Snow Cake

| December 10, 2006

A demonstratively afflicted character acts as manna for the hungry performer, and that appeal can often drag him or her into some flagrant displays of a type of emotional pornography, the performance nothing more than a meretricious collection of tics and mannerisms. I’m happy to report that in the case of this very affecting chamber piece Sigourney Weaver brings her customary fierce intelligence and commanding presence to her role as Linda, the high-functioning autistic mother of a young woman killed in a car accident, avoiding the pitfalls of easy sentiment and superficiality in a deftly shaded performance. She fearlessly (and honestly) digs deep to reveal what is both fascinating and infuriating in individual attempt to interact with her world-she’s not a saint, nor the repository of childlike purity and innocence. Involvement with Linda is not easy, and most times greatly frustrating, but there are a host of unexpected joys to be had for perseverance and loyalty.
In what becomes a tender dance, Weaver is beautifully balanced with Alan Rickman as Alex, a reserved British man with clear secrets and grief of his own-and a man with a direct relation to the tragedy of Weaver’s daughter. Difficult and closed-off (his opening gesture is to wholly reject someone’s gregarious company), nursing some profound personal wounds, he nevertheless journeys to Weaver’s home to inform her of her daughter’s passing, and agrees to stay on through the planning of the funeral. The reasons for doing so may have to do with an enduring prick of conscience, but it becomes clear that the delivery of the child back to parent may have a redemptive feature for Alex.
I don’t want to sound absolutely soppy, but director Evans and his cast quietly (and with plain poetry) suggest the idea of grace at work in the world, and work very carefully not to use Linda as a mere device to awaken the consciousness of a stricken, lost man. Weaver refuses to play her as an abstraction -Linda stands tall and demands to be seen and heard in a complex human glory. Despite a great tragedy, the universe conspires beyond any personal endeavour to bring together certain individuals at a time beneficial to everyone’s long-term prospects.

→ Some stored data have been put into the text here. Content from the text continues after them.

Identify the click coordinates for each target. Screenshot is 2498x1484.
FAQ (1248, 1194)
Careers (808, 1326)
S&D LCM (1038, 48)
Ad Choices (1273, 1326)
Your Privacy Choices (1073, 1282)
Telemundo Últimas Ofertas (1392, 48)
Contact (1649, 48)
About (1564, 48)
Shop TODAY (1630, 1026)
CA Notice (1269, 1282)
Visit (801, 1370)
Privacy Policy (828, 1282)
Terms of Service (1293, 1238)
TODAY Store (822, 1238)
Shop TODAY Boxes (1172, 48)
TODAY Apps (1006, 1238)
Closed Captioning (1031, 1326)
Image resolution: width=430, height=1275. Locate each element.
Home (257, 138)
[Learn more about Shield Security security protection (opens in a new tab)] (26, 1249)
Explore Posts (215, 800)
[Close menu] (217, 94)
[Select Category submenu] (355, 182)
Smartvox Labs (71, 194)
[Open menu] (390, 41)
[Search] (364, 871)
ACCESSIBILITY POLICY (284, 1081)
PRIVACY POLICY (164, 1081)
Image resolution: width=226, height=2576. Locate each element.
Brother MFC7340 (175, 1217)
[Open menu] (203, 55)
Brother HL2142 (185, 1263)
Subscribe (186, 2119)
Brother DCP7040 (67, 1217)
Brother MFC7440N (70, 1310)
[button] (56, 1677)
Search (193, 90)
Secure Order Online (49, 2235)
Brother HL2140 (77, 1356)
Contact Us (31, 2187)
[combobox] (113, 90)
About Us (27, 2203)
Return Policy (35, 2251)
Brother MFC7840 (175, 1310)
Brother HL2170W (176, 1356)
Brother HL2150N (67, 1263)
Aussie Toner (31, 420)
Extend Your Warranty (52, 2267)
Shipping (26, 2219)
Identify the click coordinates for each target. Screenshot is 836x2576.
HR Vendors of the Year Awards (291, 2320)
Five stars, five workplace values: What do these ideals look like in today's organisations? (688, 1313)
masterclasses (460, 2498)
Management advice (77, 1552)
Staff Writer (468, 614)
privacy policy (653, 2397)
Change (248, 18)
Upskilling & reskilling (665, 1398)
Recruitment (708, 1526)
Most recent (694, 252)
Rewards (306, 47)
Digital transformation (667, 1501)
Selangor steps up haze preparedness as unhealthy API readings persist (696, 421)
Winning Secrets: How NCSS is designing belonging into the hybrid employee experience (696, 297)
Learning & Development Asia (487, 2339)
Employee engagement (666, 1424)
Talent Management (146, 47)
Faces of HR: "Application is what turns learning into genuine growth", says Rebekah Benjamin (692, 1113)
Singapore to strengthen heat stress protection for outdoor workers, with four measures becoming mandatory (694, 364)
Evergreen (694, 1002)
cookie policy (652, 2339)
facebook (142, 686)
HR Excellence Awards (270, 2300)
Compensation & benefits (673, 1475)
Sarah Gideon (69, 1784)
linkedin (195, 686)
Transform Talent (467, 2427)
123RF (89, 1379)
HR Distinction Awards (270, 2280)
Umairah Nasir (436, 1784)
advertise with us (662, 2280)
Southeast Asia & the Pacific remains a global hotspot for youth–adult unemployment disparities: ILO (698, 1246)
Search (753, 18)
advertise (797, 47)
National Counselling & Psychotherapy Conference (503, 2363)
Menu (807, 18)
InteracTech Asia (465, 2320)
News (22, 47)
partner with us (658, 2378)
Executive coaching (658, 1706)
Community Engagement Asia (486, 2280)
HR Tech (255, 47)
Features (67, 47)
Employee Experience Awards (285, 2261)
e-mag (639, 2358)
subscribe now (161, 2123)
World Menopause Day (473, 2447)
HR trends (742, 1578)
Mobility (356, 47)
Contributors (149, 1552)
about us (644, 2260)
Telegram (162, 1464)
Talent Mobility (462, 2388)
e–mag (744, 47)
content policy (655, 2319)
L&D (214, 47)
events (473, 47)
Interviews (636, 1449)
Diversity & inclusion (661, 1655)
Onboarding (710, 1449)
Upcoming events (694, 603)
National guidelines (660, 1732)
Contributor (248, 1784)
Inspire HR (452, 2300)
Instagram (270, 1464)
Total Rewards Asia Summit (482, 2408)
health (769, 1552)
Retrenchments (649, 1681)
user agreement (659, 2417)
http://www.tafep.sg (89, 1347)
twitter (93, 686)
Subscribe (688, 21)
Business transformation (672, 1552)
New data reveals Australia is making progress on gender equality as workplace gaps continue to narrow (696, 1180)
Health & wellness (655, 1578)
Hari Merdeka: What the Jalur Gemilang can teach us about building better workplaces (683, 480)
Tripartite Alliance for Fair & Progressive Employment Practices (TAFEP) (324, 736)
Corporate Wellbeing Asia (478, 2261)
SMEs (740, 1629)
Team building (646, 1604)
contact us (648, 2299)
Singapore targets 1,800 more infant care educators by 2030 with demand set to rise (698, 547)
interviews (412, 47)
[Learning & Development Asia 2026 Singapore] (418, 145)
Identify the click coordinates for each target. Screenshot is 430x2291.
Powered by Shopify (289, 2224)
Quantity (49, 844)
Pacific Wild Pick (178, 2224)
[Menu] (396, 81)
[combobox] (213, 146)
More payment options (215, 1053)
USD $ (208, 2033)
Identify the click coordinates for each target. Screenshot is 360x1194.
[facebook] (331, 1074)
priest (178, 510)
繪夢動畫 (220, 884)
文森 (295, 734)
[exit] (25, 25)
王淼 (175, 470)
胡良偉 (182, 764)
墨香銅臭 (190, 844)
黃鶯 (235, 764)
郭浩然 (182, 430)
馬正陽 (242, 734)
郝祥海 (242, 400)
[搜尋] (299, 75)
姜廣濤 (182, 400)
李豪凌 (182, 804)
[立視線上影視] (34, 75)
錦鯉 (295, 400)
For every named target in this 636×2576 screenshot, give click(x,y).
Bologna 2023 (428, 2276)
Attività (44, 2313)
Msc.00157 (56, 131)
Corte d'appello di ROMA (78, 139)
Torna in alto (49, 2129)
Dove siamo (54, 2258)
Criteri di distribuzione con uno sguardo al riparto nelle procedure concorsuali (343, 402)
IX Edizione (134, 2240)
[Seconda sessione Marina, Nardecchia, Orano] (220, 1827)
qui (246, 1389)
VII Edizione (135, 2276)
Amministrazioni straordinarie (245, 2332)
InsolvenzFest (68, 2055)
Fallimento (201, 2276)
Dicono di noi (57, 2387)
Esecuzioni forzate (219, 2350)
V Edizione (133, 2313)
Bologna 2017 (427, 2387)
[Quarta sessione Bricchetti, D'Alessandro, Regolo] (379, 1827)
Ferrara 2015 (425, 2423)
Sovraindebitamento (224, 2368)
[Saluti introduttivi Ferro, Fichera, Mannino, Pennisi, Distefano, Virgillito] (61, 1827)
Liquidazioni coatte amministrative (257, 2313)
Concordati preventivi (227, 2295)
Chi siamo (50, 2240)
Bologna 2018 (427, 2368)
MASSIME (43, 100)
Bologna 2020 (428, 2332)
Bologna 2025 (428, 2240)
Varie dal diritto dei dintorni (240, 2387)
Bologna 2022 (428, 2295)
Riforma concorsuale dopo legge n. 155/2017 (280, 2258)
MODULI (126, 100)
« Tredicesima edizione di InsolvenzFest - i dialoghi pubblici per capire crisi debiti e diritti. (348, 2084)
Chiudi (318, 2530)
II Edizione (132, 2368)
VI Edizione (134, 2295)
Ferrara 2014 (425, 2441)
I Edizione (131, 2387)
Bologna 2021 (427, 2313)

This tactic extends even to a neighbour of Weaver’s, who structurally is mostly a cliché and shortcut (an impossibly alluring, available woman to tweak Alex’s romantic fancy), but as played finely by Carrie-Anne Moss, and with a no-nonsense adult astringency, tears right through any lack of credibility. Her interplay with Rickman is a master class of wariness and evasion, borne of age and experience. The sense of conventional development is continually undercut by surprising open-ended conclusions, people allowed their thorniness and thresholds.
Whereas the filmmaking has the occasional soft-headed and flabby lapse, never do the performances. So much of what could easily collapse the film into insufferable rubbish (the reflex exists directly in the fundamental material) is held in check by the rigor of the acting. Weaver may not have the breakthrough that would satisfy the sentiment, yet her steadiness and acceptance of Rickman’s continued presence in her studied and ordered house speaks volumes. The degree to which Rickman has re-engaged with life (and how much Linda has come to mean to him) is expressed with simple beauty in a gentle gift he leaves for Linda, an immaterial package that nonetheless holds enormous value and excitement for Linda-and a clear indication that he has listened to her very closest thoughts. And Moss, in honor of Rickman’s commitment and decency, forges on with the small tasks that ease Linda’s days, with no need for acknowledgement.
Delicate, gentle, and with abundant wry humor, and with a highly-evolved acceptance of limitations (of people, circumstance, and life), Evans and cast craft a tranquilly haunting, autumnal mood piece.